• Given passage:
☆ ☆ ☆
The practice of attaching a CD to concert tickets is a favorite of older rock bands. It helped Bon Jovi dethrone the “Black Panther” soundtrack after two weeks at the top.
In late 2016, a new Bon Jovi album, “This House Is Not for Sale,” opened at No. 1 on the Billboard chart, and then promptly fell to No. 43.
Now, almost a year and a half later, “This House Is Not for Sale” is back at No. 1, bumping the “Black Panther” soundtrack to second place after a two-week run at the top. But Bon Jovi does not suddenly have a new radio hit or viral video, though it is about to be inducted into the Rock & Roll Hall of Fame.
Instead, the band is heading out on tour, and in an example of the music industry’s latest strategy to move CDs — and seize high chart positions — at a time of declining sales, it is “bundling” copies of the album with concert tickets. When fans buy tickets to Bon Jovi’s new tour, which opens in Denver next week, they will receive codes that can be redeemed for a CD of “This House Is Not for Sale.”
Over the last year, as streaming has come to dominate the charts, this same bundling strategy has been used by Kenny Chesney, Katy Perry, Pink, Arcade Fire and LCD Soundsystem, and is a particular favorite of older rock bands.
☆ ☆ ☆
• Dataset records:
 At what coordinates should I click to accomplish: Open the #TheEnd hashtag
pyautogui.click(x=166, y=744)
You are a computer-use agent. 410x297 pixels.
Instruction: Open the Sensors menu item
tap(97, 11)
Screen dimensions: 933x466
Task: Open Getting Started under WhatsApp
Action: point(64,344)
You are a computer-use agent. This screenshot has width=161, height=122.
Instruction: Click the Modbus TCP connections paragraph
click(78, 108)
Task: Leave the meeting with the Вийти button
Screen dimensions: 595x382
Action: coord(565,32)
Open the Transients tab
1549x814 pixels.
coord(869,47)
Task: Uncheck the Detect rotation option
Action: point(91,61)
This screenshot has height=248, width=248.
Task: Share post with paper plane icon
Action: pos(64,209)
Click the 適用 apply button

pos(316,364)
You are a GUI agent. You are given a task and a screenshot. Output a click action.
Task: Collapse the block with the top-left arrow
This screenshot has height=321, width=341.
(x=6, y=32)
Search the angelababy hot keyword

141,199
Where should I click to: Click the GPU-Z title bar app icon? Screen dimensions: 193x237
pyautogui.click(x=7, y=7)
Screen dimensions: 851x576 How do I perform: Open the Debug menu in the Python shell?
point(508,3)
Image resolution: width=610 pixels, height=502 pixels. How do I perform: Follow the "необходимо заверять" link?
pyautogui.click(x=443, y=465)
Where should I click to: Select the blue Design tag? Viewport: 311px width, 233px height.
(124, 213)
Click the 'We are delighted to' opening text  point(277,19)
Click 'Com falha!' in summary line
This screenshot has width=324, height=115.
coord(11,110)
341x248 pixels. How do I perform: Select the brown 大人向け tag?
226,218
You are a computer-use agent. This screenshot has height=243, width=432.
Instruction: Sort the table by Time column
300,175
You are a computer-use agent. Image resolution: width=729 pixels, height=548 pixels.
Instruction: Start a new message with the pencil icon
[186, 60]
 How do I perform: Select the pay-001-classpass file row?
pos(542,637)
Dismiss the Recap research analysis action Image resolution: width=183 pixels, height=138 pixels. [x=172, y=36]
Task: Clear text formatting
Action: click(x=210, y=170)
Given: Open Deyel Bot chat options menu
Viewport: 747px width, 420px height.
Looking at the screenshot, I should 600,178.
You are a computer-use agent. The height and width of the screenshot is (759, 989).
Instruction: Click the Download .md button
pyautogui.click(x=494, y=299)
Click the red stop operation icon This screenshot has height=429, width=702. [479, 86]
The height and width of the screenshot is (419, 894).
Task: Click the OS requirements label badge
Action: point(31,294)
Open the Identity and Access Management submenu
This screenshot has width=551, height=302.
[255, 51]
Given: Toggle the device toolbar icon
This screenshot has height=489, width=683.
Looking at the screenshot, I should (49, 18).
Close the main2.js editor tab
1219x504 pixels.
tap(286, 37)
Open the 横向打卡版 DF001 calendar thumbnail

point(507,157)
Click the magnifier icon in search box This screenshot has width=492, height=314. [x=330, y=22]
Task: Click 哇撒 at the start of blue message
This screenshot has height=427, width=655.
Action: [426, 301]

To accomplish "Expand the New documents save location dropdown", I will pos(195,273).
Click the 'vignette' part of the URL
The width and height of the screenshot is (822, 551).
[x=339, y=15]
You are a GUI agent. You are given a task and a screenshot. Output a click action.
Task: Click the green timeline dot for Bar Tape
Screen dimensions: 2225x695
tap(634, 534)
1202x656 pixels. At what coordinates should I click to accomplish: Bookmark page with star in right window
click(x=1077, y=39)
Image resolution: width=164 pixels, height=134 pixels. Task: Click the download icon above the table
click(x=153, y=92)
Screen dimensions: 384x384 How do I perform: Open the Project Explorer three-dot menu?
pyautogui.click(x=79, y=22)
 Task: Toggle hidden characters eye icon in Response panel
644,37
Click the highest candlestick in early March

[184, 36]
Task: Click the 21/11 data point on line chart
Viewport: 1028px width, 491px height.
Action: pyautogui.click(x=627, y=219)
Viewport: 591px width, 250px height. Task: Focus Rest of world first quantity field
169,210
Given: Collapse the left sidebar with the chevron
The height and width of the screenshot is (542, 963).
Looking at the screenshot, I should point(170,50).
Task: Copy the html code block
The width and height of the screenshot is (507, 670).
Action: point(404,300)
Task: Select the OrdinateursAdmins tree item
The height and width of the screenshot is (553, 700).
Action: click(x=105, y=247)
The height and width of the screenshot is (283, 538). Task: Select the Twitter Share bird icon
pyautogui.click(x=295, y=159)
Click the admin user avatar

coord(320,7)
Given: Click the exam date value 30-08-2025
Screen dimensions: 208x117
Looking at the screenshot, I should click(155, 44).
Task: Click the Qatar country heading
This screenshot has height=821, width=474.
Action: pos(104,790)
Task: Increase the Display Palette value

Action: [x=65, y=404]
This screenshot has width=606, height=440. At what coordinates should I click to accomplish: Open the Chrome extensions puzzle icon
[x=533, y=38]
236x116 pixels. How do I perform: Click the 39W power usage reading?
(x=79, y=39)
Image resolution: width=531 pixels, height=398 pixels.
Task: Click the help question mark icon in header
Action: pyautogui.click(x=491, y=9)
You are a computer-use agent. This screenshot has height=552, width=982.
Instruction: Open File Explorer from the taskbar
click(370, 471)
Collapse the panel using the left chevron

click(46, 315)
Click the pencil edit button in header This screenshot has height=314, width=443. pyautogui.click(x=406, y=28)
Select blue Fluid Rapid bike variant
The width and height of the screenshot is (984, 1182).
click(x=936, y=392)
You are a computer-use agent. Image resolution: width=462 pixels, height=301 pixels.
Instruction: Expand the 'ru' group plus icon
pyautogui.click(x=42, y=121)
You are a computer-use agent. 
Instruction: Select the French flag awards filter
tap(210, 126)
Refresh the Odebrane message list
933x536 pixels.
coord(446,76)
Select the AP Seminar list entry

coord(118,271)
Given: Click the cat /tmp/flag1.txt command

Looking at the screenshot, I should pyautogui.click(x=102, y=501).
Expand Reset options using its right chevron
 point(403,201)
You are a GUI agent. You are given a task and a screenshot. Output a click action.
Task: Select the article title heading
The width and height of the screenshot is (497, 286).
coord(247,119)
☆ ☆ ☆
• Explore the material:
a – In the passage about Bon Jovi's return to No. 1, in which city does the band's new tour open?
b – Pick up the article on Bon Jovi's album bundling after its final sentence and keep writing it.

• Answers in order:
a – Denver

b –
The prevalence of ticket bundles has raised concerns about chart manipulation. But David Bakula, a senior analyst at Nielsen, called the practice legitimate, since fans must take the affirmative step of redeeming a code to get the album — even though their ticket costs the same if they do not.
“The messaging isn’t, ‘Oh, we’re just going to throw in a free album,’” Mr. Bakula said.
“This is the way that people are getting albums in their hands,” he continued. “If I’m going to a Bon Jovi show, I may or may not go out and buy a copy. But if you offer one to me wrapped in the price of my ticket, then yes, absolutely, I want it.”
With the help of the ticket bundle, “This House Is Not for Sale” returned to No. 1 with the equivalent of 120,000 sales in the United States, according to Nielsen, up from what Billboard called a “negligible” amount the week before. Virtually all sales were for copies of the full album — only about 300,000 streams were registered.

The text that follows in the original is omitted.